French cartoonist, graphic novelist, and film director (born 1978)

Riad Sattouf (رياض سطوف; born 5 May 1978) is a French cartoonist, comic artist, and film director. Sattouf is best known for his graphic memoir L'Arabe du futur (The Arab of the Future) and for his film Les Beaux Gosses (The French Kissers). He also worked for the satirical French weekly Charlie Hebdo for ten years, from 2004 to mid-2014, publishing drawing boards of one of his major works La vie secrète des jeunes.

==Life and career==
Riad Sattouf was born in Paris, to a Syrian father and Breton mother, and spent his childhood in Libya and Syria, then returned to France to spend his teenage years in Brittany, studying in Rennes.
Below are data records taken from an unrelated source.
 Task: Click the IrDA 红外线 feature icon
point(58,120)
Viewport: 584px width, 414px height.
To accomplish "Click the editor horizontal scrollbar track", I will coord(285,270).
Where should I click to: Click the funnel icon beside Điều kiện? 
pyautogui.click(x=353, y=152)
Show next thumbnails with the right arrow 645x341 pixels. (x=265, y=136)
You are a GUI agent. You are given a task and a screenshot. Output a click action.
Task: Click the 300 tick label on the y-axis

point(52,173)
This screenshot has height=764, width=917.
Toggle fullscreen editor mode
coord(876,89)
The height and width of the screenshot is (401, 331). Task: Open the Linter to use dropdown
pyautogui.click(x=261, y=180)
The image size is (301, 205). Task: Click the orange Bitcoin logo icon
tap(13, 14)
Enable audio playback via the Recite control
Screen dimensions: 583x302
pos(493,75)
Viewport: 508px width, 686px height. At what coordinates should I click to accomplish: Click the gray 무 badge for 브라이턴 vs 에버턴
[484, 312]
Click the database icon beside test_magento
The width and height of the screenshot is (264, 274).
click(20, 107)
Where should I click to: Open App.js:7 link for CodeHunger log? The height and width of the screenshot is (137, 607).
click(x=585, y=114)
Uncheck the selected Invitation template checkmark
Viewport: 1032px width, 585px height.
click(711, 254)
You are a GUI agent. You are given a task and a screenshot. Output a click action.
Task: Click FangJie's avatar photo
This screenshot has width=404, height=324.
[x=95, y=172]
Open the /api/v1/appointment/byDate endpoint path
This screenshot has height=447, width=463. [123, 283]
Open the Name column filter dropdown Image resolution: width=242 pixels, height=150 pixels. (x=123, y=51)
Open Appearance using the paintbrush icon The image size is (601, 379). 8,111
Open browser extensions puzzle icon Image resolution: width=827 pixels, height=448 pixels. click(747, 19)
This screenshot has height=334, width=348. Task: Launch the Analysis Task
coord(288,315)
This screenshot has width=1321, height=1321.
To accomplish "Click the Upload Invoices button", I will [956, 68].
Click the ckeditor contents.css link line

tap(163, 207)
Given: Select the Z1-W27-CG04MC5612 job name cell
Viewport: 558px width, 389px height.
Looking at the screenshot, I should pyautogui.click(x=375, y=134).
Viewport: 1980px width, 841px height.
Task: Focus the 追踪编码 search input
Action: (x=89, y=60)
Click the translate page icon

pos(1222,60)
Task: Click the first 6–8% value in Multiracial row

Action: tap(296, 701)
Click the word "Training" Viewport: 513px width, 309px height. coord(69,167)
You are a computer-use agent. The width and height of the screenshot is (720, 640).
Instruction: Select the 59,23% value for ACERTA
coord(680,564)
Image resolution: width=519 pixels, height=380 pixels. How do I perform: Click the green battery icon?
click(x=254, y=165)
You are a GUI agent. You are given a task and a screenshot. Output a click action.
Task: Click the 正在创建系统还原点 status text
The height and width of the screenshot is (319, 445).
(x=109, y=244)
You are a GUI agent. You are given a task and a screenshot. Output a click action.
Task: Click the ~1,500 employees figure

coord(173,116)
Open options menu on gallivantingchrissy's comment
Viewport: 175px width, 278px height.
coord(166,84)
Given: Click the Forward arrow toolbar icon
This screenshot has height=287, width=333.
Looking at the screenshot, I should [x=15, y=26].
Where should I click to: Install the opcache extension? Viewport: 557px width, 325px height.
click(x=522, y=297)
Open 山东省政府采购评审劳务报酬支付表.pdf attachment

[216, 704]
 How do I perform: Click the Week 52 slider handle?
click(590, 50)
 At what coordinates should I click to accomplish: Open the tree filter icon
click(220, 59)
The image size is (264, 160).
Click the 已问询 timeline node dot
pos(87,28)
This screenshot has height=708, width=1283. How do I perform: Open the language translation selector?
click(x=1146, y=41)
An avid reader of cartoon books and periodicals, sent to him by his grandmother, he was fascinated by them. Although he was studying to become a pilot, he applied to study at École Pivaut and then Gobelins L'Ecole de L'Image to study animation. The famous cartoonist Olivier Vatine noticed his talent and introduced him to Guy Delcourt, the owner of Delcourt, a publisher specializing in cartoons. Delcourt published Sattouf's first book Petit Verglas, written by Éric Corbeyran.

In a unique personal and humorous style, he narrated his own adolescent life observations in Manuel du puceau and Ma Circoncision published by Bréal Jeunesse, an imprint directed by Joann Sfar. The books were later reprinted by L'Association. In Ma circoncision, he denounced circumcision as a cruel and absurd act, superimposed on the context of the socio-political life in his ancestral Syria in the 1980s.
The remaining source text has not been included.